- **Task**: Please work out how many of the lines below include "will". Only the number should be given.

- **Stored data**:
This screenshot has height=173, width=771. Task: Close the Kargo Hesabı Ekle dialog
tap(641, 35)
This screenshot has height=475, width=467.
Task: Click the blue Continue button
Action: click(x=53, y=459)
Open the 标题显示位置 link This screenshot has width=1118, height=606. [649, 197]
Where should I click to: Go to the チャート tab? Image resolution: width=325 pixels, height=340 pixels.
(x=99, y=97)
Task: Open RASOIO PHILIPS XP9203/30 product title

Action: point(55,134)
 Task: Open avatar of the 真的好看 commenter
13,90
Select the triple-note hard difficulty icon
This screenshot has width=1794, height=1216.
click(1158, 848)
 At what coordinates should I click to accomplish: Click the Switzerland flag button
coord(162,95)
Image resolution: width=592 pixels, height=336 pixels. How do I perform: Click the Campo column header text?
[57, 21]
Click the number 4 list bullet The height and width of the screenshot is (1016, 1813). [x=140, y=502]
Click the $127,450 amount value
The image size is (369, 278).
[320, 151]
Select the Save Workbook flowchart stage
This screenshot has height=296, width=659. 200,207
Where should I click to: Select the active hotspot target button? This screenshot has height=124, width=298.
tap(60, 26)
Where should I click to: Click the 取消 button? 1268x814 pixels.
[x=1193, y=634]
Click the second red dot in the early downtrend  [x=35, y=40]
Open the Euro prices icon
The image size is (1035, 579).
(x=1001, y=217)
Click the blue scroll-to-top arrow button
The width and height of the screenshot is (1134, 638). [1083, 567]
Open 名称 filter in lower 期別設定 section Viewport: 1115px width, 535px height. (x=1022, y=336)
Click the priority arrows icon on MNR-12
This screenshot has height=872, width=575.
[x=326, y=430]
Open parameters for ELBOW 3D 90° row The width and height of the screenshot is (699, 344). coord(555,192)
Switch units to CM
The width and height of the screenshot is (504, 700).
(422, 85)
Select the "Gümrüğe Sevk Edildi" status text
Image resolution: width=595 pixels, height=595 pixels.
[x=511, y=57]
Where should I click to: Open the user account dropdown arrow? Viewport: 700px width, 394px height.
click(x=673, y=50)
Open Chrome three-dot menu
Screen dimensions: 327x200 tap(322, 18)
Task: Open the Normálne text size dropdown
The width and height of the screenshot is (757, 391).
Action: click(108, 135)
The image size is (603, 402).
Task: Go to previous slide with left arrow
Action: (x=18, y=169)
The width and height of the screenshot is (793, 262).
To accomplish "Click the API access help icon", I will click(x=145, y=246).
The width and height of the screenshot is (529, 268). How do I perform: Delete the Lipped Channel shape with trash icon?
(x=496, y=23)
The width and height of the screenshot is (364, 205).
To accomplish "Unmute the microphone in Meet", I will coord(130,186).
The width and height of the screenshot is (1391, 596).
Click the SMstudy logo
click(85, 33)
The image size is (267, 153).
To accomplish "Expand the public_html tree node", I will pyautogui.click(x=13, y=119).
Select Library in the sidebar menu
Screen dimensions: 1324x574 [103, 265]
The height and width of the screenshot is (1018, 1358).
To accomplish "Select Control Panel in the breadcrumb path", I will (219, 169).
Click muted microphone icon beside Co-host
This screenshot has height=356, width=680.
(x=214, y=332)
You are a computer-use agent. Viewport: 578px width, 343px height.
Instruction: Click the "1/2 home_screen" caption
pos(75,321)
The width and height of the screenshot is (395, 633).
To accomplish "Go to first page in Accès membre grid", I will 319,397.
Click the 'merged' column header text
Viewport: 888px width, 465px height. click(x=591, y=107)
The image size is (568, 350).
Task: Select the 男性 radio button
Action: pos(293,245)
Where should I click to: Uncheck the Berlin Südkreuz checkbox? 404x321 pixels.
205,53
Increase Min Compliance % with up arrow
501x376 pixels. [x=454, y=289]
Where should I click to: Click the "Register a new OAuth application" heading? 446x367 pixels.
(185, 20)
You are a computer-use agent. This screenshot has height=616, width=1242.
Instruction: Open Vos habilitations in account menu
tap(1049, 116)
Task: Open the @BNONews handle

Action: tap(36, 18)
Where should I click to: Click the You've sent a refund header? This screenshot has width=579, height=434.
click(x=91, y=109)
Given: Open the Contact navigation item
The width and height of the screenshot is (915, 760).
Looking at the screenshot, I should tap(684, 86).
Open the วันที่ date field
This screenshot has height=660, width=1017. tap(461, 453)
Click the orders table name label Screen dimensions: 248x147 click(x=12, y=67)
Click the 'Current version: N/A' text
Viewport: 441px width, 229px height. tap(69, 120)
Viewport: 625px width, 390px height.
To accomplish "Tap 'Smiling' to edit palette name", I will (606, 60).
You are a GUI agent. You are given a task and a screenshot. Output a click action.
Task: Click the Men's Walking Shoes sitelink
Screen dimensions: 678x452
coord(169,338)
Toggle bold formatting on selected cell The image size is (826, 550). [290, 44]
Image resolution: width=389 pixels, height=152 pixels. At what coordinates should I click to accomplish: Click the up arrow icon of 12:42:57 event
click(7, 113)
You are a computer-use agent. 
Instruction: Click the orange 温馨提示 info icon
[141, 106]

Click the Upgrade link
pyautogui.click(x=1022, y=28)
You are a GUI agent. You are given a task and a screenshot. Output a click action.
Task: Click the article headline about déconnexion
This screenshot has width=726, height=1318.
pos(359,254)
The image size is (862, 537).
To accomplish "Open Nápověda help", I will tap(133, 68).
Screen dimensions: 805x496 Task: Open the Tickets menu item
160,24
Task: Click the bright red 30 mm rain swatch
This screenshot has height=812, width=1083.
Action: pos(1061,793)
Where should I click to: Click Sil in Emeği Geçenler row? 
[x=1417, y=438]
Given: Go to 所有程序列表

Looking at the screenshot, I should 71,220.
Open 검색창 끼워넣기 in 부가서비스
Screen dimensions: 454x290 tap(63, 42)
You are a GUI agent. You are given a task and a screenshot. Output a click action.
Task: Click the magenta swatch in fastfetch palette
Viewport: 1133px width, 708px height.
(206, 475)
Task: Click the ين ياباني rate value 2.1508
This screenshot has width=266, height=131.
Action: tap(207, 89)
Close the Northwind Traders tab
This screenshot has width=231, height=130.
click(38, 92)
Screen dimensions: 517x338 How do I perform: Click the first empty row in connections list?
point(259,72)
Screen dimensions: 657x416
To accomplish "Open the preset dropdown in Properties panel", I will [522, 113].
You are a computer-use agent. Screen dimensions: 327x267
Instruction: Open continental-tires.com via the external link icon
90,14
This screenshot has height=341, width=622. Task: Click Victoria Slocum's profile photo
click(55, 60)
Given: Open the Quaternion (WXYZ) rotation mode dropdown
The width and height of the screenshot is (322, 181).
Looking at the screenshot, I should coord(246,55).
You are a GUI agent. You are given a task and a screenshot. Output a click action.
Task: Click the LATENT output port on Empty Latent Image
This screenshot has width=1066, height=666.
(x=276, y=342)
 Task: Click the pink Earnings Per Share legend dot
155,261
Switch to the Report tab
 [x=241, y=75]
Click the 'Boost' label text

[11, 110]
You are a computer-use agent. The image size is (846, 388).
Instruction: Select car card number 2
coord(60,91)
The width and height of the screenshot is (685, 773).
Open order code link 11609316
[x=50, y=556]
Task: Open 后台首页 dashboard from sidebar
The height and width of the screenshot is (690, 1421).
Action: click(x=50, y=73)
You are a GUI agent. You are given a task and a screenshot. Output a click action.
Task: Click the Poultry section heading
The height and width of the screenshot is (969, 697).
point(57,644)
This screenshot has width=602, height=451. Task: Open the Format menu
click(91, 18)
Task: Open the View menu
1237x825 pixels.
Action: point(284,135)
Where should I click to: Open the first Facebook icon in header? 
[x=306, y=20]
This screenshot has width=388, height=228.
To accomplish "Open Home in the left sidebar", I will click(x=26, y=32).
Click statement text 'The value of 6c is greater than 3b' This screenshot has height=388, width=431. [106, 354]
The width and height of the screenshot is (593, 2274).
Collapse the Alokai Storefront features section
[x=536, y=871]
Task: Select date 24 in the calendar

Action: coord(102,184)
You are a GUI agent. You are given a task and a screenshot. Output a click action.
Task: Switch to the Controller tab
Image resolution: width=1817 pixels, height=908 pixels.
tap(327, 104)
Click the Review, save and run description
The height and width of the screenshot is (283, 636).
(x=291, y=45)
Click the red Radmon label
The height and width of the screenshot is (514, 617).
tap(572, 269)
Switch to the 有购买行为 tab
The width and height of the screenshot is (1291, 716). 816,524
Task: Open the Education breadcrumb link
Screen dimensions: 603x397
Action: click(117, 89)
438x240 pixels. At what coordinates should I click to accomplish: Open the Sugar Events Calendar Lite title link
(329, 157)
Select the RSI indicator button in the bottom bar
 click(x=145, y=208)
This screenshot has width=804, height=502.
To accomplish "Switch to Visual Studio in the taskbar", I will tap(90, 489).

- **Finished exercise**: 10